Your task: Copy out word for word every line from the one containing "is (1371, 771)." down to the one containing "coordinates (676, 1591).", including both of those lines.

────

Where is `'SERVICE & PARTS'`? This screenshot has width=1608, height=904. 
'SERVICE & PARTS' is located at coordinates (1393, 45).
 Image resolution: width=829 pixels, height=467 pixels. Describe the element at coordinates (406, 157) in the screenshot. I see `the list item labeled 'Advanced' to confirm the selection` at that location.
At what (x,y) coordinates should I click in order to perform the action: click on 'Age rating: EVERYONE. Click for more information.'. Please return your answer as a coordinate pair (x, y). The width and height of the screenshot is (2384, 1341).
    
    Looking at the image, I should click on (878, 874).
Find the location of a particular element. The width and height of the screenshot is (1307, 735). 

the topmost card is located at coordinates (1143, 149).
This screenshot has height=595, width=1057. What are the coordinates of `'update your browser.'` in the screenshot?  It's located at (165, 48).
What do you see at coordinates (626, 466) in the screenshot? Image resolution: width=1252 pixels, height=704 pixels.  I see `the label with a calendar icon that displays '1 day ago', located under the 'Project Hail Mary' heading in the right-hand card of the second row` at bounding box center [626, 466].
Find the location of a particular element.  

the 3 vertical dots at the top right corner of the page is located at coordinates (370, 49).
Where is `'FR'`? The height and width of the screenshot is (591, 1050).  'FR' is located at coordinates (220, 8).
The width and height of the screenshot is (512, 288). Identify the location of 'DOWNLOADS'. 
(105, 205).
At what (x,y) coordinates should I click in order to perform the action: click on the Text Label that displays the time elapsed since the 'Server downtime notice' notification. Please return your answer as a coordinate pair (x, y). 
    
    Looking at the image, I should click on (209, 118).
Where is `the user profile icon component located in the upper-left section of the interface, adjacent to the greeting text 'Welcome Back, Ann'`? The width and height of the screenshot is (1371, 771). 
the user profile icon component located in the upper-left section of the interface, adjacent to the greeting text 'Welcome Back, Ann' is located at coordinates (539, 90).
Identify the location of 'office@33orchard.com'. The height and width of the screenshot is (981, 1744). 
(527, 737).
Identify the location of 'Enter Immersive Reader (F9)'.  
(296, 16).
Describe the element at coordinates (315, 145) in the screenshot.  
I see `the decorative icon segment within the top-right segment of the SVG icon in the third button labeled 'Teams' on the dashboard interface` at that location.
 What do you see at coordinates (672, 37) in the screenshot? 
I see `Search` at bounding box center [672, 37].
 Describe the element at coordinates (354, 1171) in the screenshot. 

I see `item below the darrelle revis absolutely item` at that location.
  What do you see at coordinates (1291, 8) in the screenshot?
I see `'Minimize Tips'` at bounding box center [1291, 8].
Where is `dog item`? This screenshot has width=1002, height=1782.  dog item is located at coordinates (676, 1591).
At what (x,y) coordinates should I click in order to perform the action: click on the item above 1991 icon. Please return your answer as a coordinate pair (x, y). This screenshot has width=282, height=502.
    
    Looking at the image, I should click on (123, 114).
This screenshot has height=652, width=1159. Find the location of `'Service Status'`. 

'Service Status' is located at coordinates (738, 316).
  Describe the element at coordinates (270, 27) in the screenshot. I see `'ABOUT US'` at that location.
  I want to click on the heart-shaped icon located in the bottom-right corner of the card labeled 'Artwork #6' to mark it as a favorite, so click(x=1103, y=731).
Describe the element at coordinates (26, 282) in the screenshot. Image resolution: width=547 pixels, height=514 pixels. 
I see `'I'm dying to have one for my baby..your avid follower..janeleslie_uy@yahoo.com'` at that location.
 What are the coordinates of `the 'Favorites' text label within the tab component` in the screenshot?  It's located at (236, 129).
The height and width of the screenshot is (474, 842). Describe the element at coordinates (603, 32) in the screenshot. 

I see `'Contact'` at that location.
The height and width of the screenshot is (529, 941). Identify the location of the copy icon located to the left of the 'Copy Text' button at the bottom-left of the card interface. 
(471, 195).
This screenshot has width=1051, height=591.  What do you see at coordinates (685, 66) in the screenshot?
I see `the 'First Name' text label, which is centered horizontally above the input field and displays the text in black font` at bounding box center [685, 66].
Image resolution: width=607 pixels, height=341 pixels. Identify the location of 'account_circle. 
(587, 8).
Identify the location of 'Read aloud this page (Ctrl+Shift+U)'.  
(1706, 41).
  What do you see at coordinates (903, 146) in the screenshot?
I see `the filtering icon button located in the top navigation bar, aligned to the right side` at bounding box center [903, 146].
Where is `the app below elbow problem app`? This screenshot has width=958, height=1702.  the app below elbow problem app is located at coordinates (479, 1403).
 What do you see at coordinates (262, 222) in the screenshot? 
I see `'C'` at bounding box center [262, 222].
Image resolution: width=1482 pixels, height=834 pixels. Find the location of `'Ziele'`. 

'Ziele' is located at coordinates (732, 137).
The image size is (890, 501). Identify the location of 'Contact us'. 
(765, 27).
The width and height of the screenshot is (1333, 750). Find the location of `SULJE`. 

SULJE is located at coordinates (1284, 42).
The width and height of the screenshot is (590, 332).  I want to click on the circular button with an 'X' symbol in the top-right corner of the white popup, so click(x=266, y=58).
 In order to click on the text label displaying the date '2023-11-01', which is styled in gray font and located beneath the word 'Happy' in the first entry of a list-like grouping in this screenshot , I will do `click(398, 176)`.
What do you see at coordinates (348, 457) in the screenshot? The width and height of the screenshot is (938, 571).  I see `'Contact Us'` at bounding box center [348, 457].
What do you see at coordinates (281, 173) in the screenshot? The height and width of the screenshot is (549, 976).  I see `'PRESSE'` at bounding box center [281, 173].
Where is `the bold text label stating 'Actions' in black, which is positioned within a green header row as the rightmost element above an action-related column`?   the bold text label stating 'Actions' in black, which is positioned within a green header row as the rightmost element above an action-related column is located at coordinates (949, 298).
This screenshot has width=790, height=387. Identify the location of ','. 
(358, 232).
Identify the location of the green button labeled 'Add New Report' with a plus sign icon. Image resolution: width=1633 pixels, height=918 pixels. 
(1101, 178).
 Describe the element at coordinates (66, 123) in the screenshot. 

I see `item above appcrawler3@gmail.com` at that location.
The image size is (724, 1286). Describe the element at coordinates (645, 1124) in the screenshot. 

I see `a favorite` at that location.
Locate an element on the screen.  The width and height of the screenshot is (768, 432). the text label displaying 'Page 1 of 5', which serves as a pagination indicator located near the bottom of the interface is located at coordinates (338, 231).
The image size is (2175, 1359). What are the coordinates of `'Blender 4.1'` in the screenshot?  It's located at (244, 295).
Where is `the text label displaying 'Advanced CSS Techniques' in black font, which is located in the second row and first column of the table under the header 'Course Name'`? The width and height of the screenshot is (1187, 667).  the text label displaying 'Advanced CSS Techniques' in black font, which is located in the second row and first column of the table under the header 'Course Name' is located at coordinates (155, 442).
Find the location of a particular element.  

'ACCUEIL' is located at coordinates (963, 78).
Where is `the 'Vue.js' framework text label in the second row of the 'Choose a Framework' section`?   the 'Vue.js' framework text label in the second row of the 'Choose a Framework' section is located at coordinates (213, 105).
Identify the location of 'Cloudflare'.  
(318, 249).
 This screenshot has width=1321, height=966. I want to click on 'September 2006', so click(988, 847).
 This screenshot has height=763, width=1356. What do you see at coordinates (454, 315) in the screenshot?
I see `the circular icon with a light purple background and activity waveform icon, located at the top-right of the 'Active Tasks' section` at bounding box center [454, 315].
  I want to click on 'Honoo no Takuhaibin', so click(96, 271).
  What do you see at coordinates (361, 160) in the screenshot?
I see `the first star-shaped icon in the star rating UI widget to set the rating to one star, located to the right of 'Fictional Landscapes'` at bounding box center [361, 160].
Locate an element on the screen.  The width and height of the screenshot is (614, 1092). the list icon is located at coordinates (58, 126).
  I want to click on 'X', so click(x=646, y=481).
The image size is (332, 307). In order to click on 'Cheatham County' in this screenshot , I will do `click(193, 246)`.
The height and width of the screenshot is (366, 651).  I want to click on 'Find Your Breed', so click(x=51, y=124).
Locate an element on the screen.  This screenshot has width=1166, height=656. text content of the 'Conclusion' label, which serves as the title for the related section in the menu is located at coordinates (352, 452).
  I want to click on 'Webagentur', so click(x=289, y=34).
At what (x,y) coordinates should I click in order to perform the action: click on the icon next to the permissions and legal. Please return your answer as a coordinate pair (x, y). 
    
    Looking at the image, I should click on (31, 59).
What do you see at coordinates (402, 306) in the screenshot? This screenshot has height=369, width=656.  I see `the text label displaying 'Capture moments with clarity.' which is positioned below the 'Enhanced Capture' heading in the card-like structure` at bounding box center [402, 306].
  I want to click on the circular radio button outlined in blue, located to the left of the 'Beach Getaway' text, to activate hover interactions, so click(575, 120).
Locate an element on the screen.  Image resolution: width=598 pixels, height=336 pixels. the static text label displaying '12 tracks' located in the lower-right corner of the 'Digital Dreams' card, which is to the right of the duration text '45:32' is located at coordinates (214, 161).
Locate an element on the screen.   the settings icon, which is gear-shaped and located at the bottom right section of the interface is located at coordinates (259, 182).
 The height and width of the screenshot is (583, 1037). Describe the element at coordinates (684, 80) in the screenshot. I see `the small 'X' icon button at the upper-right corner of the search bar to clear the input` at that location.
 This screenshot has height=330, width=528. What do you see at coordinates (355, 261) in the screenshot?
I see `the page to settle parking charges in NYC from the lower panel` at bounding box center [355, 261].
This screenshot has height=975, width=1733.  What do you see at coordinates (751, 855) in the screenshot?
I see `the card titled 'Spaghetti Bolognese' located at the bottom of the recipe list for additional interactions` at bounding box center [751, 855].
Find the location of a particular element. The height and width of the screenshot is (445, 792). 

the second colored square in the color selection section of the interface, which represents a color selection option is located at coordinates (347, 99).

────

Exercise answer:
Where is `the user profile icon component located in the upper-left section of the interface, adjacent to the greeting text 'Welcome Back, Ann'`? The width and height of the screenshot is (1371, 771). 
the user profile icon component located in the upper-left section of the interface, adjacent to the greeting text 'Welcome Back, Ann' is located at coordinates (539, 90).
Identify the location of 'office@33orchard.com'. The height and width of the screenshot is (981, 1744). 
(527, 737).
Identify the location of 'Enter Immersive Reader (F9)'.  
(296, 16).
Describe the element at coordinates (315, 145) in the screenshot.  
I see `the decorative icon segment within the top-right segment of the SVG icon in the third button labeled 'Teams' on the dashboard interface` at that location.
 What do you see at coordinates (672, 37) in the screenshot? 
I see `Search` at bounding box center [672, 37].
 Describe the element at coordinates (354, 1171) in the screenshot. 

I see `item below the darrelle revis absolutely item` at that location.
  What do you see at coordinates (1291, 8) in the screenshot?
I see `'Minimize Tips'` at bounding box center [1291, 8].
Where is `dog item`? This screenshot has width=1002, height=1782.  dog item is located at coordinates (676, 1591).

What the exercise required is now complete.